Their observations are backed up by events observed at other frigid and ultradry regions on Earth, including the Dead Sea in Israel and the Dry Valleys of Antarctica. Most of Burton's work with Bishop focused on studying sites on Earth (especially Antarctica) that are similar enough to Mars that they can reveal insights about its environment.
“The presence of elevated concentrations of sulfates and chlorides a few centimeters below the harsh surface landscape in Wright Valley presents the intriguing possibility that these water-related mineralogical associations and attendant processes could exist on Mars as well,” Burton said. Wright Valley is one of Antarctica's three Dry Valleys.
Zack Burton majored in earth and oceanographic science and German at Bowdoin, and just completed his PhD in geological and environmental sciences at Stanford University. He collaborated with Bishop at the SETI Institute and NASA Astrobiology Institute for three years as a volunteer research assistant. On January 4, he joined the science and engineering consulting firm Exponent, in Boston, as an environmental scientist.
Burton and his collaborators tested their theory in a lab, where they froze and thawed analogous samples of collected soil with chlorine salts and sulfates at low temperatures that would be found on Mars. The result was slushy ice formation near -50°C, followed by a slow melting of the ice from -40 to -20°C.
A CNN report on the findings explains that the experiments in the study support the notion that water on Mars billions of years ago could have filtered down into the subsurface, thawing and refreezing over time.
Bishop told CNN, "It could be that more of this early water on Mars persisted longer than we realized below the surface. If true, this could indicate that the subsurface of Mars was habitable longer than the surface environment. It is difficult to estimate how long, but perhaps liquid water was present around soil grains below the surface until three or two billion years ago, or even more recently."

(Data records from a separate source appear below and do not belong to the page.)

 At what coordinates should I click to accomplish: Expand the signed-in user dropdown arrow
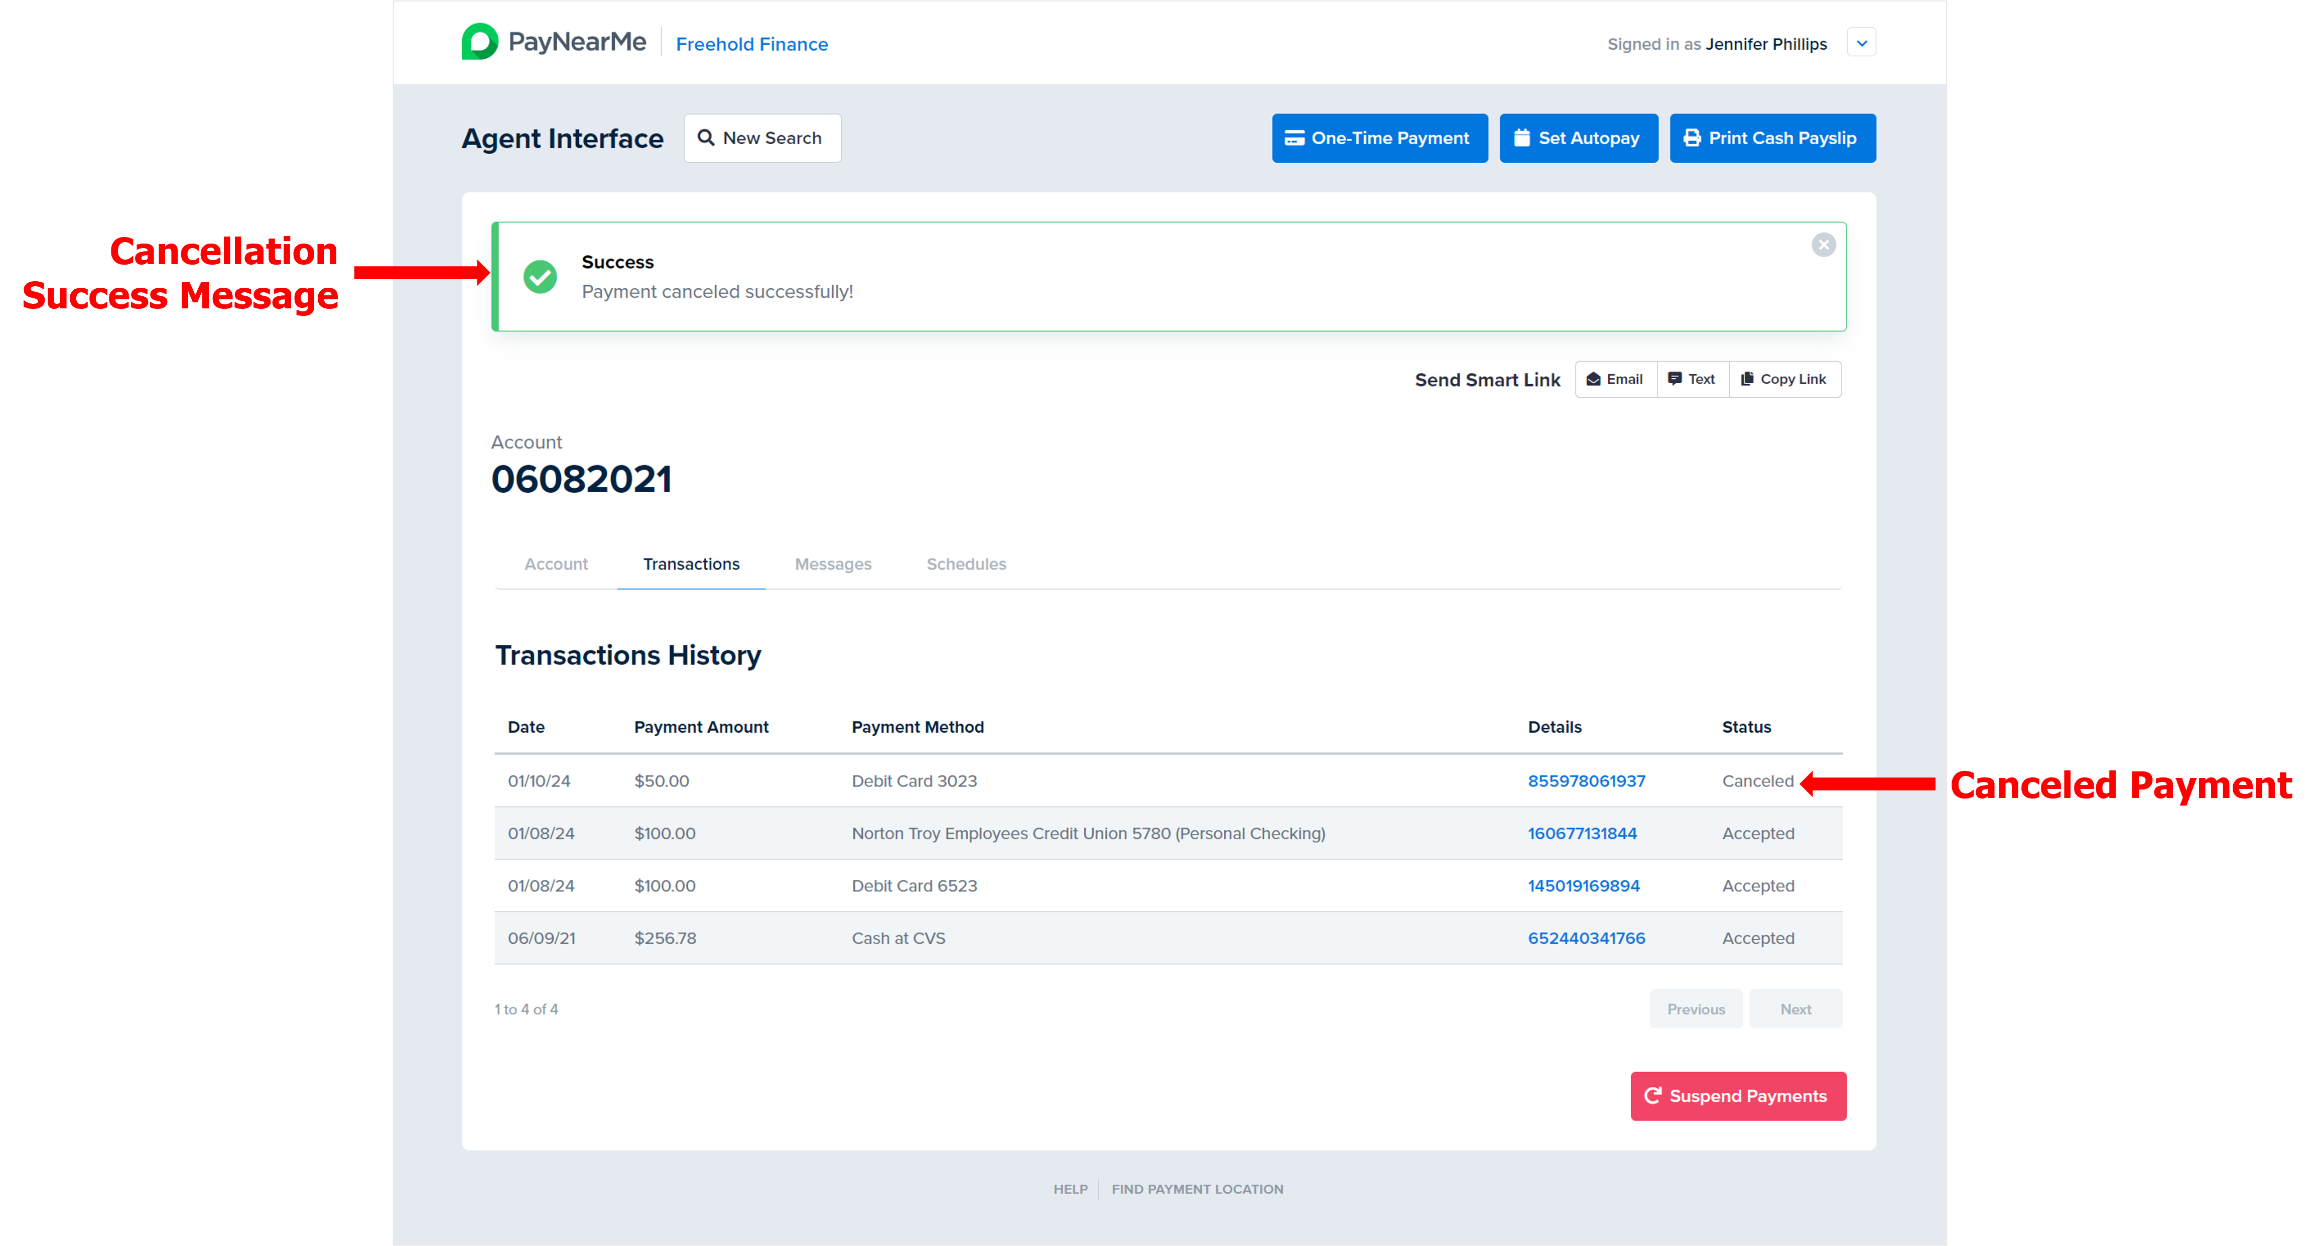pyautogui.click(x=1861, y=43)
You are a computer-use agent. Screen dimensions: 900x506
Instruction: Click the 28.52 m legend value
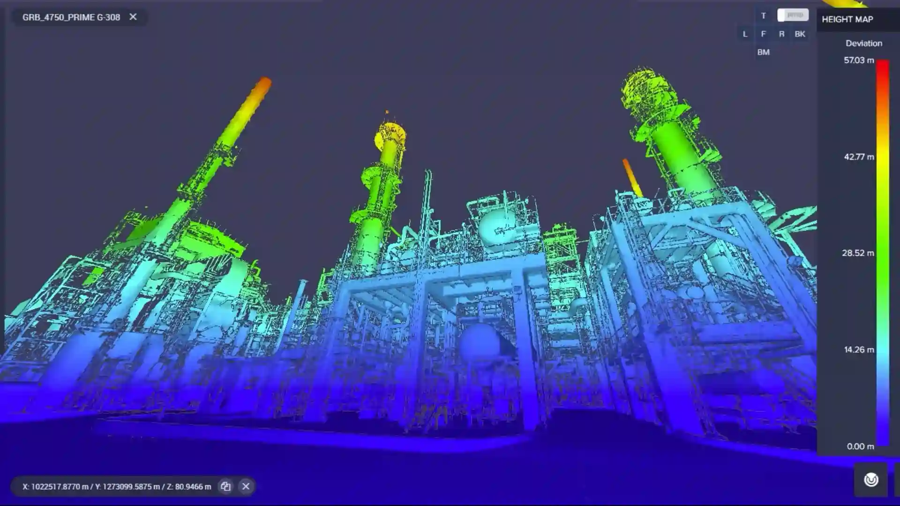(858, 253)
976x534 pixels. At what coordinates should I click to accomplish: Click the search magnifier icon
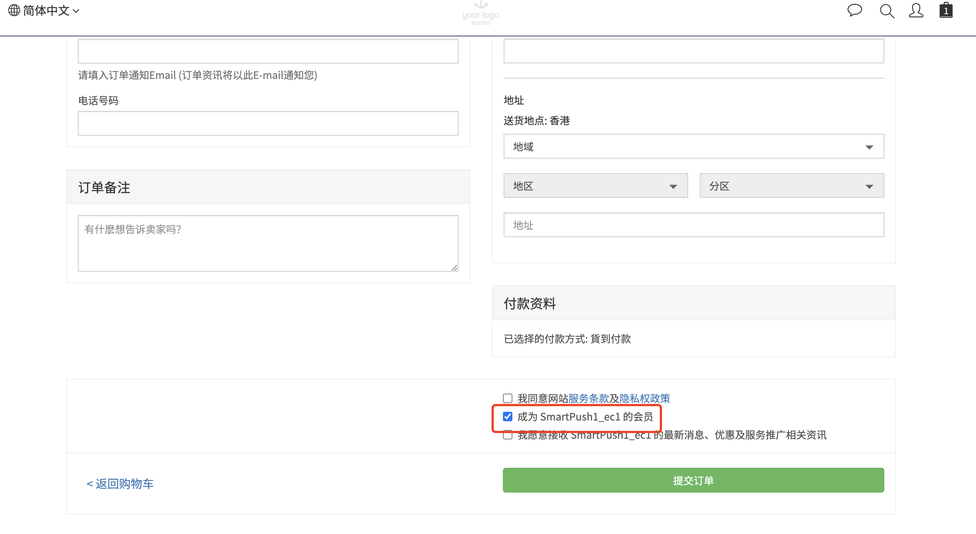887,11
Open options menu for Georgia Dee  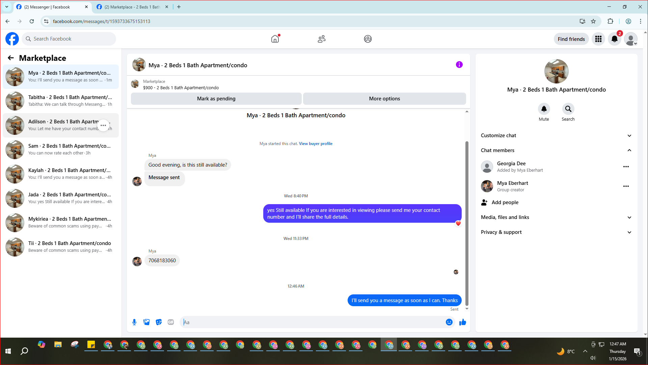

In addition to helping explain Mars's geological and chemical processes, the team argues that its findings suggest the Martian environment is dynamic and evolving, "which has implications for both astrobiology and future human exploration. The potential for thin films of water below the surface on Mars in salty permafrost regions opens new doors to understanding chemical processes active on Mars today."
- Anne T. and Robert M. Bass Professor of Natural Sciences Rachel Beane: "My first exposure to planetary science was with Rachel Beane, when she organized a research project in which we got to examine and perform chemical and mineralogical analyses on meteorites in Bowdoin's collection."
- Professor of Earth and Oceanographic Science Collin Roesler: "My first exposure to remote sensing, which forms a core component of the data sets examined in this new paper (and of our knowledge of the composition of the Martian surface, in general), was in examining the temporal evolution of phytoplankton blooms in the Gulf of Maine."
- Associate Professor of Earth and Oceanographic Science Emily Peterman: "My first true research experience was through a summer fellowship and then an honors project with Emily Peterman, studying the evolution of the Appalachian Mountains via geochronology and trace element geochemistry. Emily really showed me that there could be a place for me in contributing as a scientific researcher, and it was during my work with her that I applied to grad school—and actually started to believe that, maybe, I too could become a scientist!"
- The Bowdoin SEM (scanning electron microscope): "We had a former Alaskan gold miner come in with a couple specimens he thought might be meteorites. We walked him through the basics of what we were looking for as we put his treasured objects into the SEM one by one. The first was more easily identifiable as a piece of basalt, but to this day I allow myself to believe that the other was actually a Revolutionary War-era cannonball."